No matter how many articles you read about Elon Musk getting everything done before 3 AM or how you can write a book in a week if you just drink enough Bulletproof Coffee. Do not rely on your willpower to accomplish your goals.

It does not matter if you have the best self-efficacy of anybody you know and can take on almost any task, no matter how big. Do not rely on your willpower to accomplish your goals.

You may have the best system set up to get the highest-value items done in your day. You may schedule in time for deep-work. You may be well-versed in your own psychology and know your own shortcomings. Do not rely on your willpower to accomplish your goals.

Personal development literature that focuses on ways to increase your willpower get the psychology of achievement all wrong. Highly effective people rarely operate at a higher level than you or I because of their willpower.

These highly effective people may occasionally wake up earlier and they may be marginally better at checking their things off their to-do lists than the average person, but their willpower is not the thing that makes them highly effective. Having a strong sense of willpower is a secondary effect of being highly effective. As you get bigger and harder tasks done, it becomes easier to take on and complete bigger and harder tasks.

Willpower literature, on the other hand, focuses on ways you can get these bigger and harder things done without having you focus on getting smaller, harder things done first. The effect is a class of personal development consumers who know all about how to increase their willpower but do not apply it in becoming more effective people.

You do not need willpower to succeed. You need systems.

Willpower waxes and wanes. Effective willpower takes time to build, anyway.It’s better to view your willpower as an extra bonus on top of the basic systems that allow you to succeed even when your willpower fails.

Accountability Systems

Losers have goals. Winners have systems.” Scott Adams

Accountability systems leverage your own values against you to make sure that you show up and you perform. Expensive coaching, programs that donate to causes you dislike, and just announcing that you are going to do something to a peer group who will shame you if you fail to perform are all examples.

The important component here is that the accountability system works off ofyour values. Understand what motivates you (and what you want to avoid) to settle on the best system possible.

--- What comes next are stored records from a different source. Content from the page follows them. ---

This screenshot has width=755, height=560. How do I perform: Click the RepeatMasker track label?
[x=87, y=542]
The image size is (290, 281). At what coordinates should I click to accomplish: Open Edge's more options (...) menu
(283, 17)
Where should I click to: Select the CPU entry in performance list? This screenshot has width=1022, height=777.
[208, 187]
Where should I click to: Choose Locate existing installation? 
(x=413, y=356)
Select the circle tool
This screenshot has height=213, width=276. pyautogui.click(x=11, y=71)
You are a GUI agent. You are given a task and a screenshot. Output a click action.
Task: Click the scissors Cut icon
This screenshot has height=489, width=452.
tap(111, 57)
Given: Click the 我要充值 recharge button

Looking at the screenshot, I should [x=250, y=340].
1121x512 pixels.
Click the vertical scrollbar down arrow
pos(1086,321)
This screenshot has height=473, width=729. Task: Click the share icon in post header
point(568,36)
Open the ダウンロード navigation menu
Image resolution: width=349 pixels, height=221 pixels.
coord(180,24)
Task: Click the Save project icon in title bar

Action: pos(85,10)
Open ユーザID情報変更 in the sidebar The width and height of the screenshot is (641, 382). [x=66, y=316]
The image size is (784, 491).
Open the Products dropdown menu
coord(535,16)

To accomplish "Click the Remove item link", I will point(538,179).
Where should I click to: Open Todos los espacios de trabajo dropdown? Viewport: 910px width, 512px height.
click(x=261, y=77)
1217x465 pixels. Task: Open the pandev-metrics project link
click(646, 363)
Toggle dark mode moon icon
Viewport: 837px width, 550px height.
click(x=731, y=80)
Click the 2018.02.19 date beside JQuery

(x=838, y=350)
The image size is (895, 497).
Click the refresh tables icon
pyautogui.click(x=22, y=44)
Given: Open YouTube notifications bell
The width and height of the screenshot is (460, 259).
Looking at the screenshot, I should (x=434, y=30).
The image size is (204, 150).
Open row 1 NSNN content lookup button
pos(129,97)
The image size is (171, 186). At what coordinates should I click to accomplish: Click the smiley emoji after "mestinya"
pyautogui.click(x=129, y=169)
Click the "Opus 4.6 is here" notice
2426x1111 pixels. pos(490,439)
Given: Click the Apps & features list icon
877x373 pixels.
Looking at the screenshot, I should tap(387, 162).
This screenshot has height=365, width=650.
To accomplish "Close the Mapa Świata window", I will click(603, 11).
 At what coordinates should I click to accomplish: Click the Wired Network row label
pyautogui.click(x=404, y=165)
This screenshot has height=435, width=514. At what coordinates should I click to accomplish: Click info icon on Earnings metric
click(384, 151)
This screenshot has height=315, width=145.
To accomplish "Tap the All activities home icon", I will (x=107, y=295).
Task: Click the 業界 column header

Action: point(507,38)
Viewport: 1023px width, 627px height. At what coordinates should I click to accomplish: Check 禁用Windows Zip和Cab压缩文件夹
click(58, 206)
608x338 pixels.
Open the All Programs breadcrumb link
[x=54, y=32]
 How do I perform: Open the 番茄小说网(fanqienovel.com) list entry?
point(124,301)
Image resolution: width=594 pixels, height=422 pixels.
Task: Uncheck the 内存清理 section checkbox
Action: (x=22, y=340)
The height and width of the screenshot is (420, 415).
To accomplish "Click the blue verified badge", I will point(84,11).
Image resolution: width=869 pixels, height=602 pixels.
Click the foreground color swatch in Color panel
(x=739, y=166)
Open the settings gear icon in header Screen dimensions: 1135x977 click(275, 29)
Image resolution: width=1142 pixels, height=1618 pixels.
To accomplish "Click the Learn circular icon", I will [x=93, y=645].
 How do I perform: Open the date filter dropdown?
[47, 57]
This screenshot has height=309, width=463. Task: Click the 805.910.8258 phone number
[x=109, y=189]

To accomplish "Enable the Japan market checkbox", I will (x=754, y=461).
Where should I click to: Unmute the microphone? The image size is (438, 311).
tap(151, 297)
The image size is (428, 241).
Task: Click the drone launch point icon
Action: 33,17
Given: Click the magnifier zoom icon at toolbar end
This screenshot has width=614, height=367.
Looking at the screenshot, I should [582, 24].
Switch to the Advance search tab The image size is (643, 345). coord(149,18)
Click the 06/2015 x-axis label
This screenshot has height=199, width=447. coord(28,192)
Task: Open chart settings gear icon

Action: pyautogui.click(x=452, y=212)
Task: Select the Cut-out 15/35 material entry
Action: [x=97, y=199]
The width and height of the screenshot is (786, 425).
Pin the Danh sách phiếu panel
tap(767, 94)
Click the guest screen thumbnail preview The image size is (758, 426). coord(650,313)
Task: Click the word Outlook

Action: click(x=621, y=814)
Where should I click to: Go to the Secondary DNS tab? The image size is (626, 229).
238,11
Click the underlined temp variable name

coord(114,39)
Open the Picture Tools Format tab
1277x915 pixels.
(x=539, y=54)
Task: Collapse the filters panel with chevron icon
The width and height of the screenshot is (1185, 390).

For example, you may be ashamed of the idea of looking like a flake. You value your pride and your ability to be a person who does what they say they are going to do. You find yourself frustrated by the types of people who say they are going to write a book, launch a business, or lose weight and never actually do that thing. They just talk about doing that thing.

You hold shame and pride in high esteem. To hold yourself accountable to goals, announce them publicly and make it clear that you will execute. Failure to do so relegates you to the class of no-shows and flakes, something you fear.

If you are frugal, put a heavy investment into a coach or a program that forces you to get out more than you put in.

If you care heavily about specific issues, use a program like stickk.com to donate to a cause you oppose if you fail to hit your goal. You may be devoutly anti-gun and set up your goal that if you do not perform, you donate $500 to the NRA, as an example.

This is why coaching systems work. Coaches are outside individuals who gauge our values, are trained to keep us accountable to them, and can use leverage on us when necessary. Professional coaches come at a cost, putting more skin in the game to motivate ourselves to perform and for the coaches to provide quality work.

Whatever you do, do not rely on your willpower to succeed. Set up systems to win.